Twenty top legal experts, lawyers and judges from across the world have issued a joint letter calling on China’s President Xi Jinping to release mainland rights lawyers and advocates swept up in an unprecedented crackdown that led to about 300 people questioned, harassed or detained by police.

Critics say the sweeping crackdown was aimed at silencing advocates and activists and stifling the burgeoning rights defence movement.

They say it shows the mainland authorities’ fear of the fast-growing civil society and their wariness over the crucial role played by an expanding community of rights lawyers in the grass-roots “rights defence” movement.

READ MORE: Chinese rights advocates Wang Yu, Bao Longjun formally arrested on subversion charges

The legal experts, judges and lawyers from Europe, Britain, North America, Pakistan and Australia have urged China to honour its commitments to international conventions and human rights and release the detained or arrested lawyers and others held without legal basis.

They also called on China to ensure they have access to counsel, confirm the whereabouts of those forcibly disappeared and ensure that their rights, including the right to adequate medical treatment, are safeguarded.

“By detaining and disappearing these lawyers and law firm staff, China is in breach of its international obligations as well as Chinese domestic criminal law and constitutional principles,” the letter said.

The sweeping crackdown on mainland human rights lawyers started on July 9 last year, with the detention of lawyer Wang Yu and her husband, Bao Longjun, after she saw him and their 16-year-old son off at the airport – the boy was due to start school in Australia.

Since then, hundreds of lawyers, law firm staff and their relatives have been subject to harassment, interrogation, detention and forced disappearance.

After having been detained for six months incommunicado, 13 lawyers and legal assistants caught up in the crackdown remain under criminal detention or arrest, the petition said.

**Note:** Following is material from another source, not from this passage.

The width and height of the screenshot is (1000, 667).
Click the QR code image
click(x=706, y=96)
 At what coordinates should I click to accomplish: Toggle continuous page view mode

Most have been formally arrested on the charges of “subversion of state power” or “inciting subversion of state power”.

These include Wang, Bao, Zhou, and her former colleagues, lawyers Wang Quanzhang and Li Shuyun, and legal assistant Liu Sixin.

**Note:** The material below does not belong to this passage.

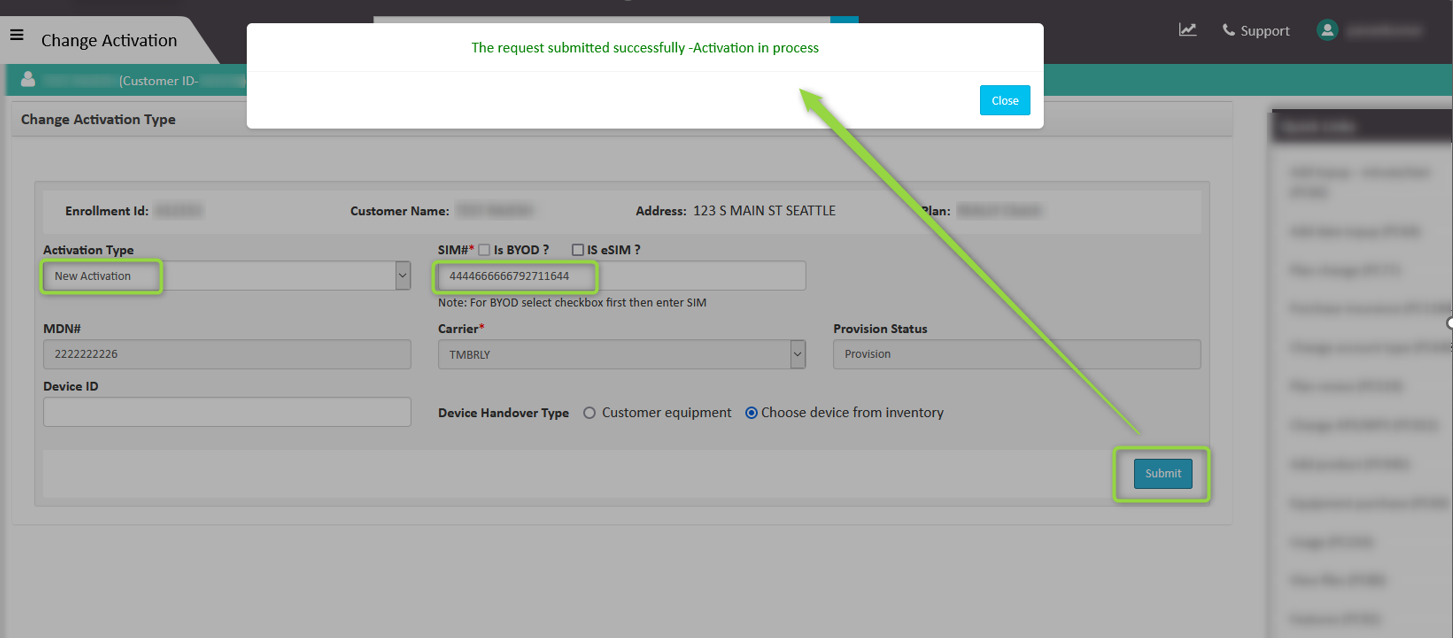Image resolution: width=1453 pixels, height=638 pixels.
Task: Click the MDN# field showing 2222222226
Action: pos(226,354)
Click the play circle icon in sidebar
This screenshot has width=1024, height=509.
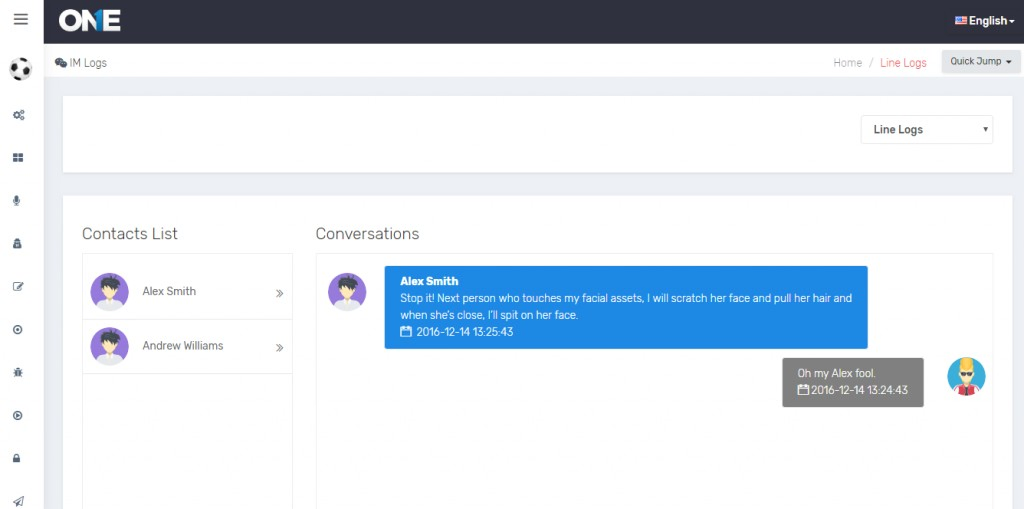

Also included are Zhao Wei, an assistant to Li Heping, another rights lawyer not associated with Fengrui, also arrested for “subversion of state power” while her colleague, Gao Yue, was arrested for “assisting in destroying evidence”.

Another two lawyers caught up in the crackdown, Xie Yanyi and Xie Yang, were also formally arrested for “inciting subversion of state power”, while lawyer Li Heping and his brother, Li Chunfu, have disappeared and not been heard of since the start of the crackdown.

READ MORE: Published ‘confessions’ stoke fair trial fears for lawyers held in Chinese crackdown

Wang Qiushi, defence lawyer of Wang Quanzhang, has been placed “under residential surveillance in a designated location” – a form of solitary detention outside the jail which can last up to six months.

The signatories of the letter included Robert Badinter, former French Minister of Justice and former president of the French Constitutional Council, Michel Benichou, president of the Council of Bars and Law Societies of Europe, Kirsty Brimelow QC, chair of the Bar Human Rights Committee of England and Wales, and Asma Jahangir, president of the Supreme Court Bar Association of Pakistan and founding member of the Human Rights Commission of Pakistan.